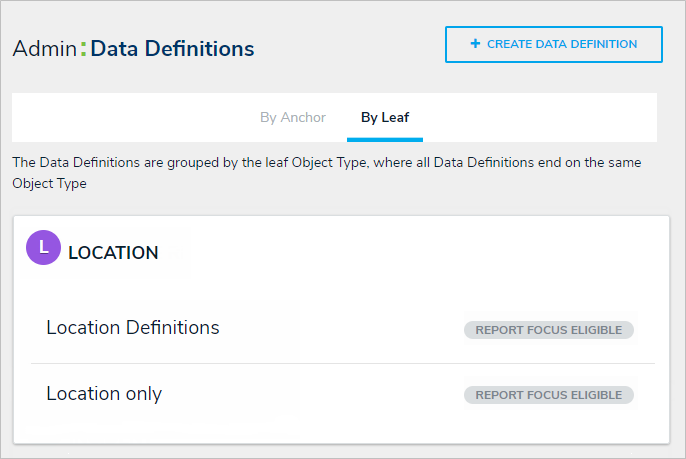
Task: Click the green colon separator in the title
Action: click(x=83, y=49)
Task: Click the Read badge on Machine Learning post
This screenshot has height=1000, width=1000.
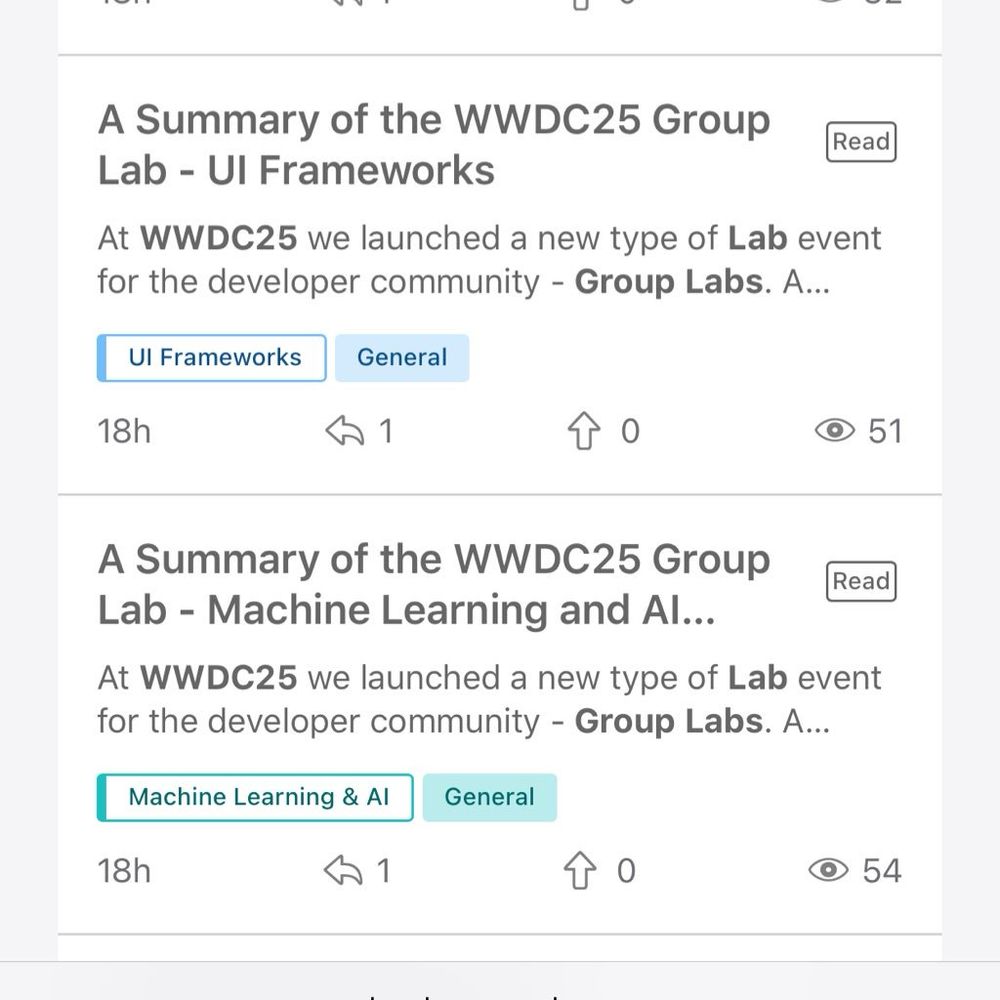Action: pyautogui.click(x=861, y=582)
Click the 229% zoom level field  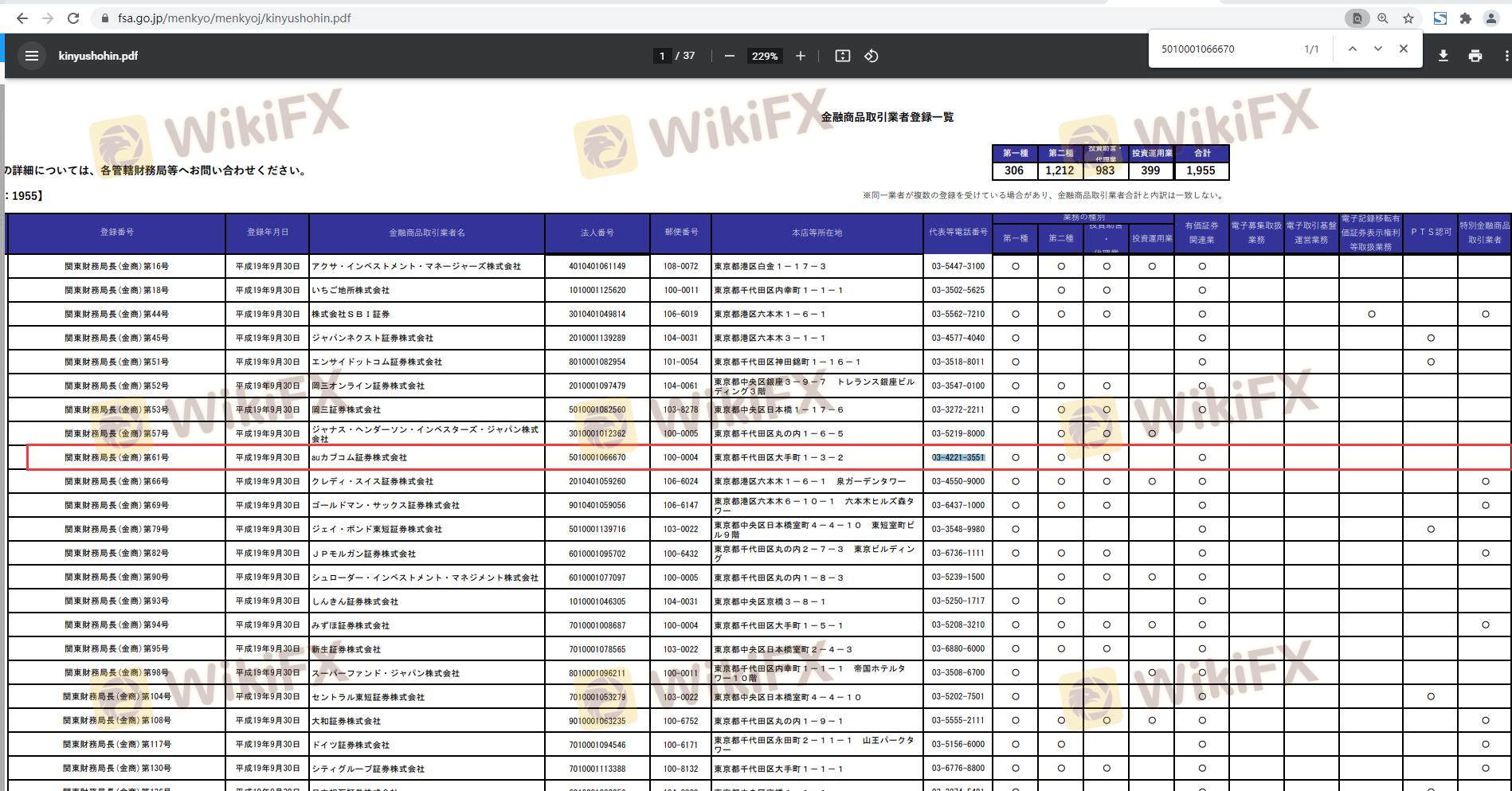pos(764,56)
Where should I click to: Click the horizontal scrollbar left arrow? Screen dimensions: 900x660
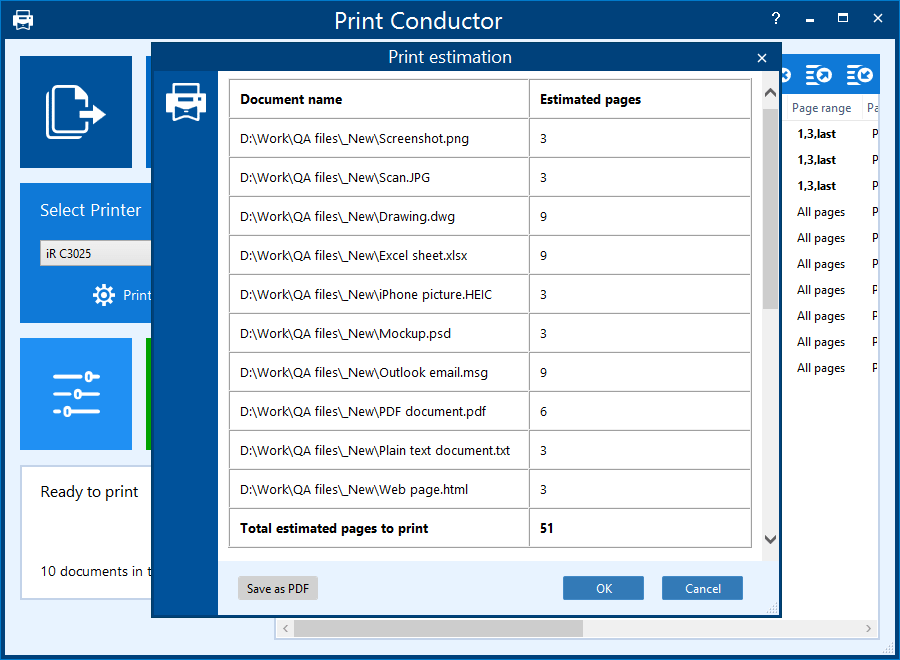coord(285,629)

▶ _EXERCISE PROMPT_:
In your copy, include no pictures and only the lines from the line with "Where should I" through the final line of the listing above, reproduced exactly.

▶ _SOLUTION FOR THIS EXERCISE_:
Where should I click to: Click the horizontal scrollbar left arrow? Screen dimensions: 900x660
coord(285,629)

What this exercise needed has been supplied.